Brueggemann mentions the Jesus Seminar, which claimed to come up with a more historically accurate picture of who Jesus was and, I'd guess on their reconstruction and little else, what he was supposed to have said and what they didn't like him saying as a critique of that method of reading this literature. His major criticism of that effort at modern textual criticism of Scripture is that it didn't understand the nature of the literature which is not a pure, first-hand narrative, a would-be objective listing of events and quotes, but Gospels with other ends than those. Even Luke, the Gospel that starts out asserting something closer to a modern notion of what a prose text is supposed to be for is from start to finish a theological presentation that puts other things ahead of the reportage. I have mentioned that the work of one of the scholars who was a co-founder of the Jesus Seminar was important to my reconnecting with monotheism, John Dominic Crossan, whose work, especially in the historical and social context in which Jesus and his first followers lived and what we might understand of their point of view I still find very valuable, though I think far less of his reconstructed list of sayings than I once did. And he was far from the most presumptuous of them.
From here, Brueggemann goes on to considering the literary aspects of the text. I find listening to him, going over parts of the lecture a few times before going on can help enormously in understanding what he's saying and what he is saying is very useful for reading and considering other people on the same text. I will be going over that section of this first lecture in the coming days.

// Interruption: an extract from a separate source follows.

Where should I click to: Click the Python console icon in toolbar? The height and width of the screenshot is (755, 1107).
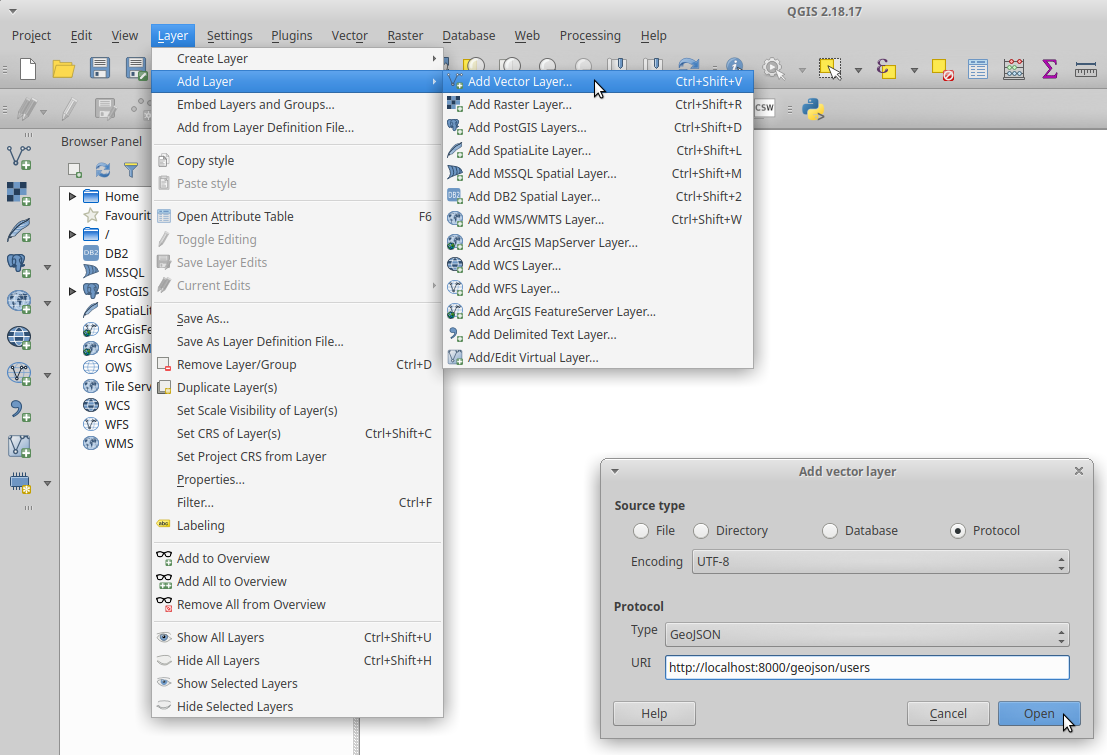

I find it very helpful to keep an outline of what he said in the earlier section on the history handy very useful to understanding what he said. The list of the kings and some of the commentary about them, their dates and other dates important to understanding the chronology as well as on the geography, Bruggemann's comments and insights on various aspects of that. Stopping the video to write those down and typing them into place on a listed timeline has helped to understand his points. Typing out passages where important and interesting things were said. Having it recorded you get so much more out of it than if you're sitting in the room hearing it go by in real time as you miss the next thing said while writing it down has led to me believing that this might be a far better way to take in a lecture or a sermon. You get a lot of the benefit of reading a text from it, this way.